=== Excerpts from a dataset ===
********************

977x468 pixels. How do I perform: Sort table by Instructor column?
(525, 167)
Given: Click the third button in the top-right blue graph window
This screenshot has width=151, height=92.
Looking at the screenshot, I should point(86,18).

********************

=== What is required ===
Repeat every record above exactly as it appears.

=== Expected output ===
977x468 pixels. How do I perform: Sort table by Instructor column?
(525, 167)
Given: Click the third button in the top-right blue graph window
This screenshot has width=151, height=92.
Looking at the screenshot, I should point(86,18).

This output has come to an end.